I create a sparkSession with Pyspark version 3.5.0 in the following way:
spark = SparkSession.builder \
.appName("KafkaStreamingExample") \
.config("spark.jars.packages", "org.apache.spark:spark-sql-kafka-0-10_2.12:3.1.2,org.apache.spark:spark-avro_2.12:3.5.0") \
.getOrCreate()
If I do a read config, it shows, that the class is loaded:
print(spark.conf.get("spark.jars.packages"))
org.apache.spark:spark-sql-kafka-0-10_2.12:3.1.2,org.apache.spark:spark-avro_2.12:3.5.0
Read a stream from Kafka:
df_customers = (spark.readStream
.format("kafka")
.option("kafka.bootstrap.servers", "broker:29092")
.option("subscribe", "postgres.public.customers")
.option("startingOffsets", "latest")
.load()
)
And can see the output as binaries:
from IPython.display import display, clear_output
from time import sleep
while True:
clear_output(wait=True)
display(query.status)
display(spark.sql('SELECT * from customers_query order by offset desc').show())
sleep(10)
Example:
{'message': 'Processing new data',
'isDataAvailable': True,
'isTriggerActive': True}
+--------------------+--------------------+--------------------+---------+------+--------------------+-------------+
| key| value| topic|partition|offset| timestamp|timestampType|
+--------------------+--------------------+--------------------+---------+------+--------------------+-------------+
|[00 00 00 00 01 4...|[00 00 00 00 02 0...|postgres.public.c...| 0| 17051|2023-12-08 09:57:...| 0|
|[00 00 00 00 01 4...|[00 00 00 00 02 0...|postgres.public.c...| 0| 17050|2023-12-08 09:57:...| 0|
|[00 00 00 00 01 4...|[00 00 00 00 02 0...|postgres.public.c...| 0| 17049|2023-12-08 09:57:...| 0|
|[00 00 00 00 01 4...|[00 00 00 00 02 0...|postgres.public.c...| 0| 17048|2023-12-08 09:57:...| 0|
|[00 00 00 00 01 4...|[00 00 00 00 02 0...|postgres.public.c...| 0| 17047|2023-12-08 09:57:...| 0|
|[00 00 00 00 01 4...|[00 00 00 00 02 0...|postgres.public.c...| 0| 17046|2023-12-08 09:57:...| 0|
But when I try to decode the values using from_avro it fails with the message:
Py4JError: An error occurred while calling z:org.apache.spark.sql.avro.functions.from_avro. Trace:
py4j.Py4JException: Method from_avro([class org.apache.spark.sql.Column, class java.util.HashMap, class java.util.HashMap]) does not exist
at py4j.reflection.ReflectionEngine.getMethod(ReflectionEngine.java:321)

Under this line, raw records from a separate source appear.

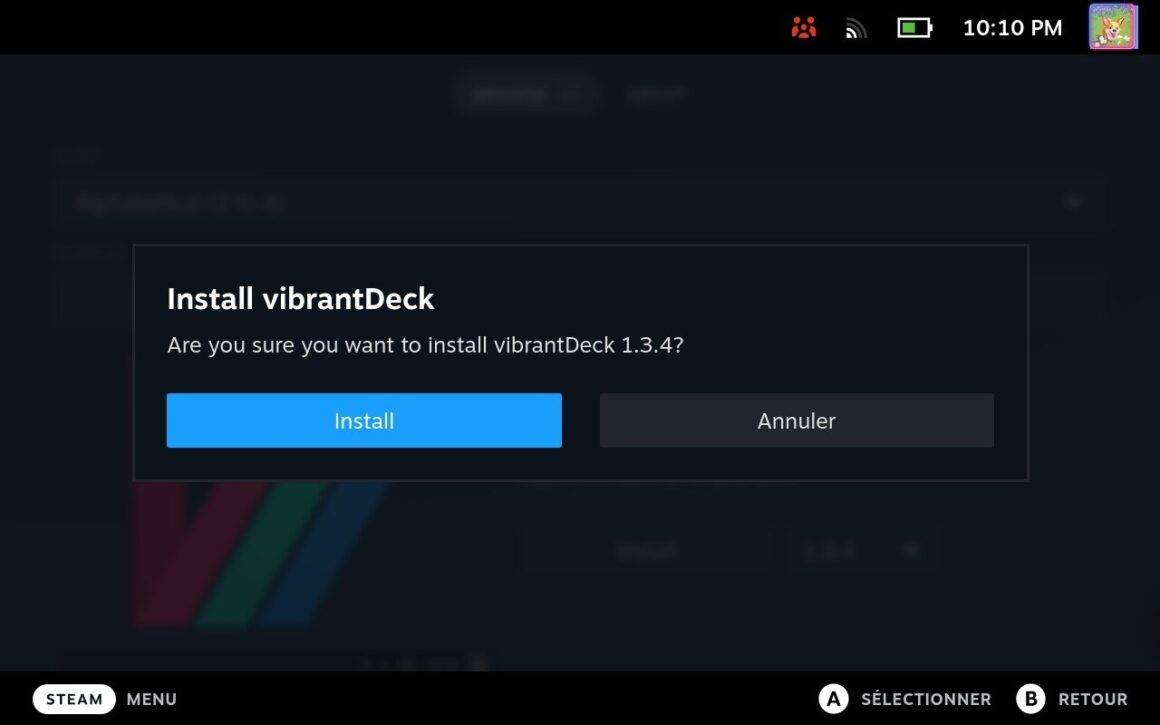Select the 10:10 PM clock
This screenshot has height=725, width=1160.
(x=1012, y=28)
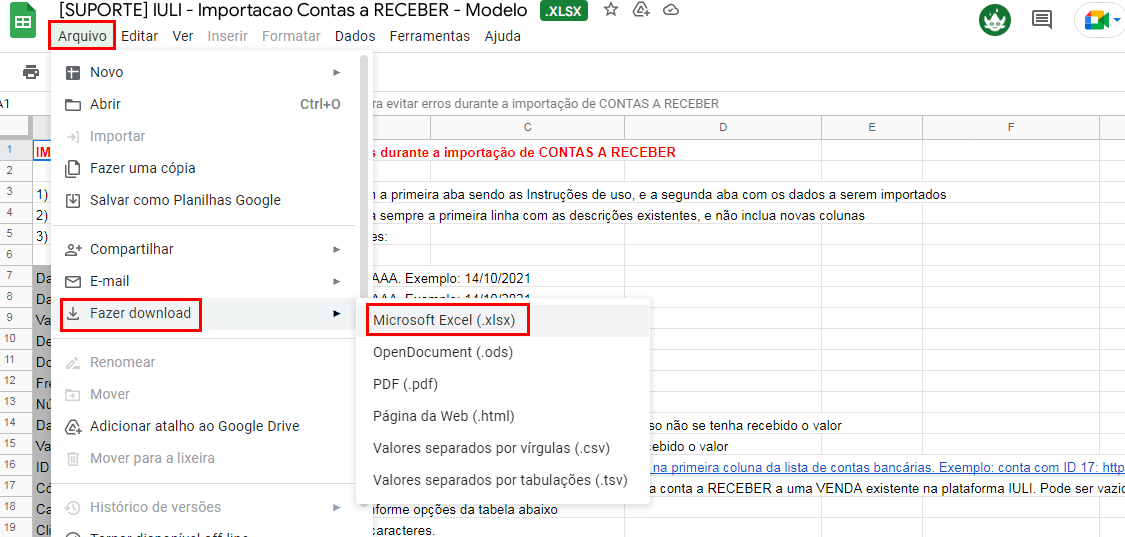1125x537 pixels.
Task: Start a Google Meet call
Action: tap(1098, 21)
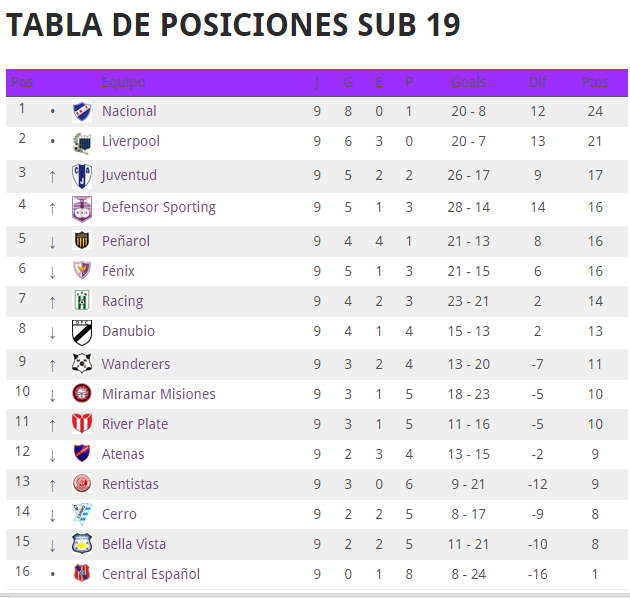Open the Atenas team link

123,454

at py4j.reflection.ReflectionEngine.getMethod(ReflectionEngine.java:342)
at py4j.Gateway.invoke(Gateway.java:276)
at py4j.commands.AbstractCommand.invokeMethod(AbstractCommand.java:132)

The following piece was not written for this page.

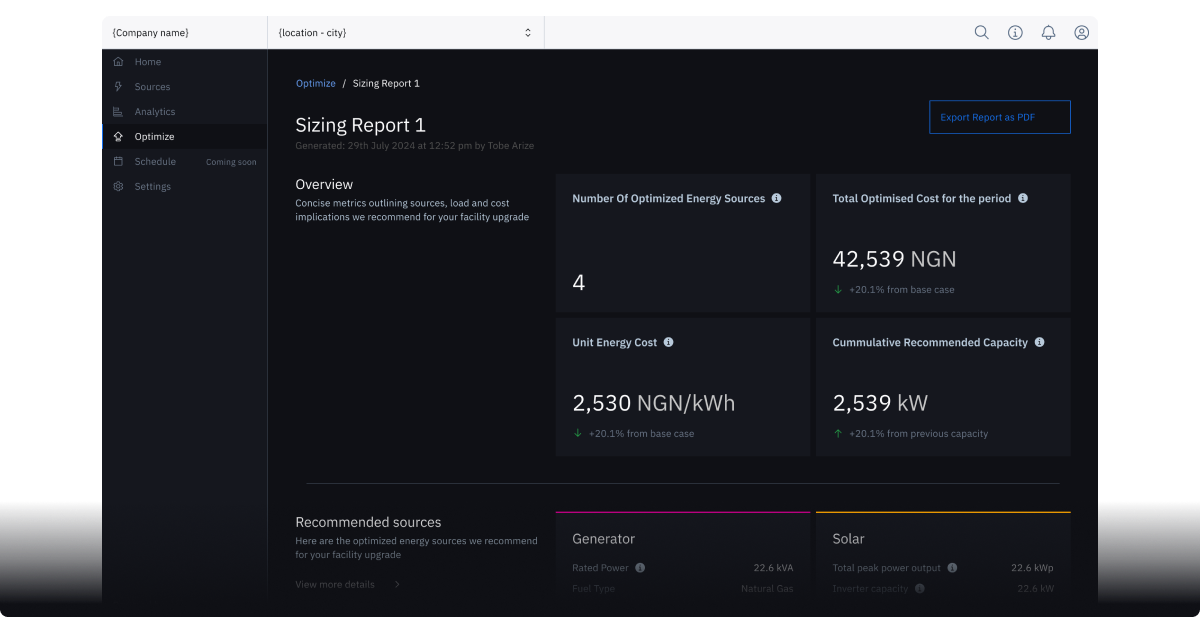Click info icon beside Unit Energy Cost

[668, 342]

at py4j.commands.CallCommand.execute(CallCommand.java:79)
at py4j.ClientServerConnection.waitForCommands(ClientServerConnection.java:182)

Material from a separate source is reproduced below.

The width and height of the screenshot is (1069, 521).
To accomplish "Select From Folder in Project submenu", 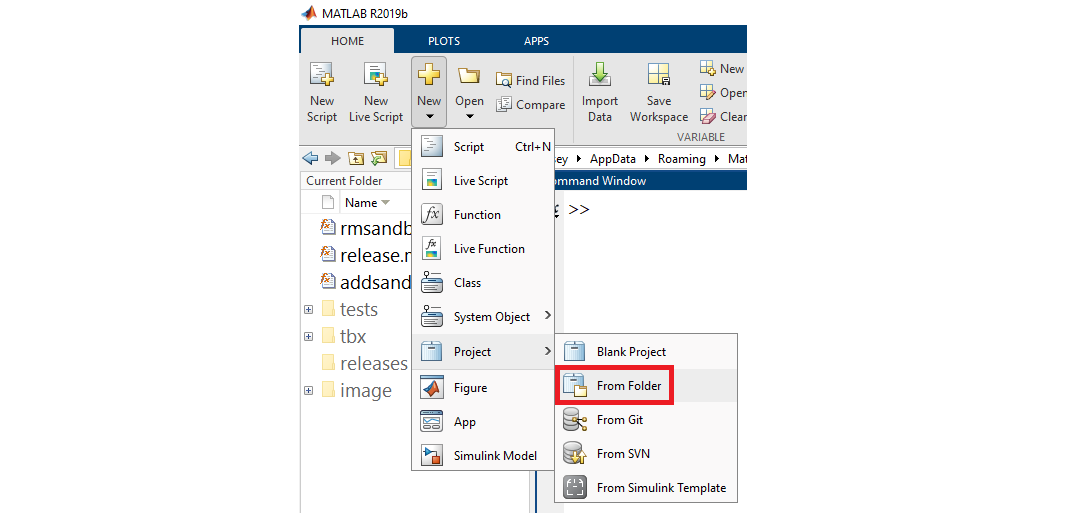I will pos(628,386).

at py4j.ClientServerConnection.run(ClientServerConnection.java:106)
at java.base/java.lang.Thread.run(Thread.java:833)
I don't understand why. I call the function from_avro in the following way:
Read the schema:
topic = "postgres.public.customers-value"
#SCHEMA_REGISTRY_URL = "http://172.22.0.4:8081"
SCHEMA_REGISTRY_URL = "http://schema-registry:8081"
print("SCHEMA_REGISTRY_URL: ", SCHEMA_REGISTRY_URL)
URL = SCHEMA_REGISTRY_URL + '/subjects/' + topic + '/versions/latest/schema'
r = requests.get(url=URL)
schema = r.json()
Deserialise:
while True:
clear_output(wait=True)
display(query.status)
display(spark.sql(from_avro(data=col("value"), jsonFormatSchema=schema)).show())
sleep(10)
Even a simple version output = df_customers.select(from_avro("value", schema))
is not finding the function. I don't understand why.